■ EXERCISE OBJECTIVE:
Across the material below, how many lines contain the word "button"? Give only the number.

■ DATA SHOWN:
☆ ☆ ☆ ☆
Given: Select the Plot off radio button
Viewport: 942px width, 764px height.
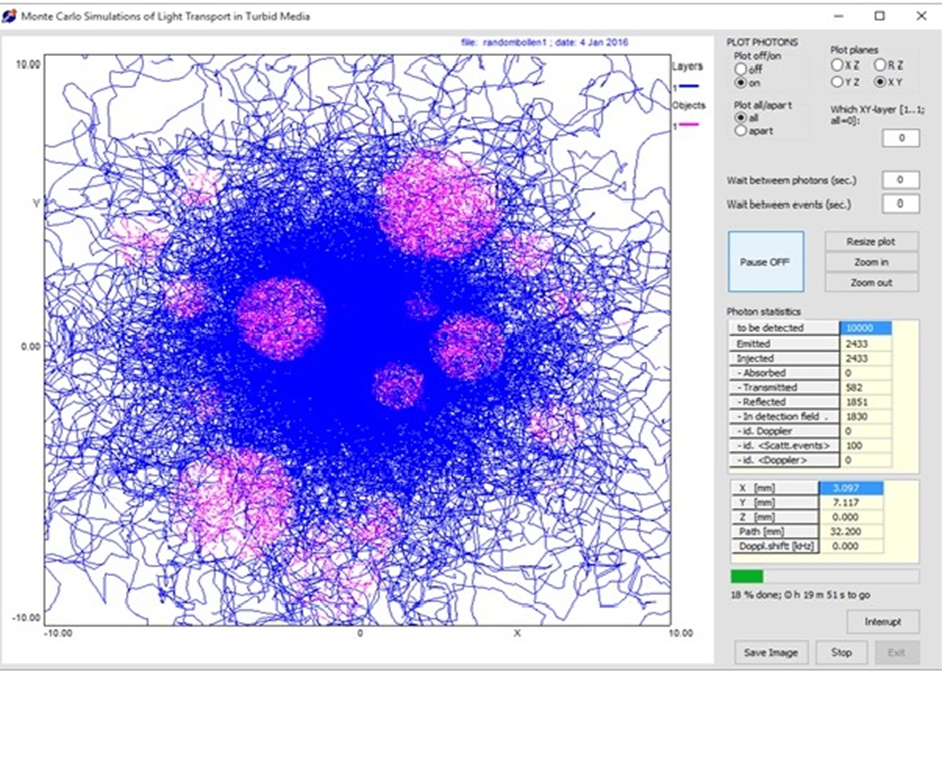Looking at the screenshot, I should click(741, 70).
☆ ☆ ☆ ☆
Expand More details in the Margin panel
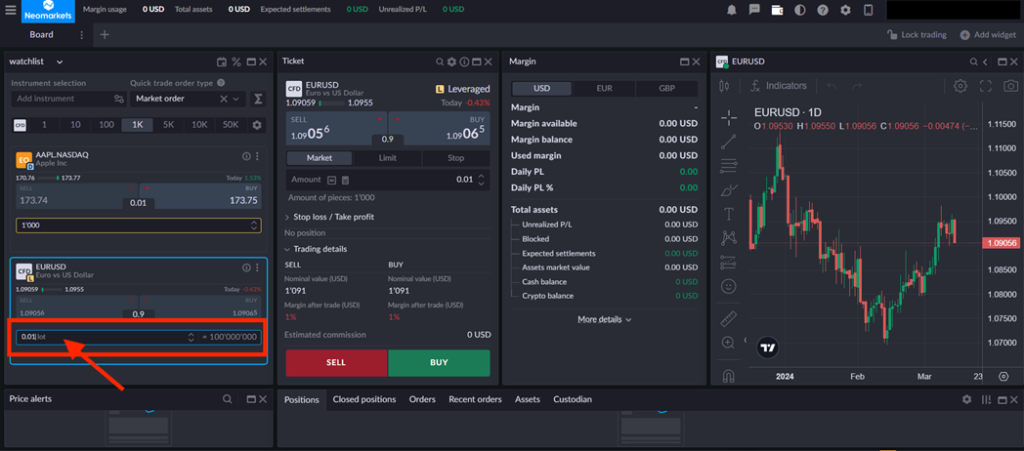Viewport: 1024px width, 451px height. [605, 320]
☆ ☆ ☆ ☆
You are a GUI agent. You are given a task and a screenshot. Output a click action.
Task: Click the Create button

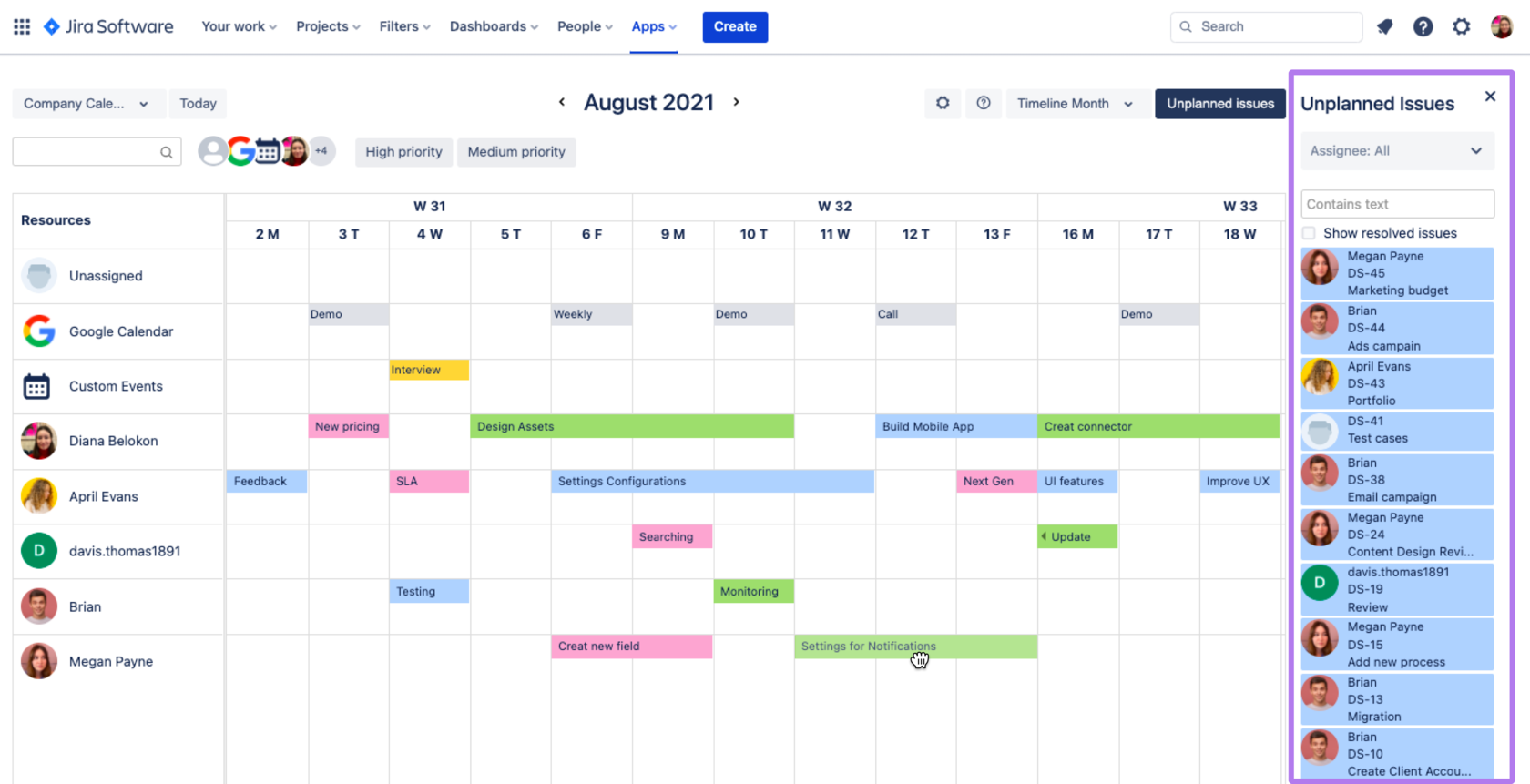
☆ ☆ ☆ ☆
■ EXERCISE RESPONSE:
2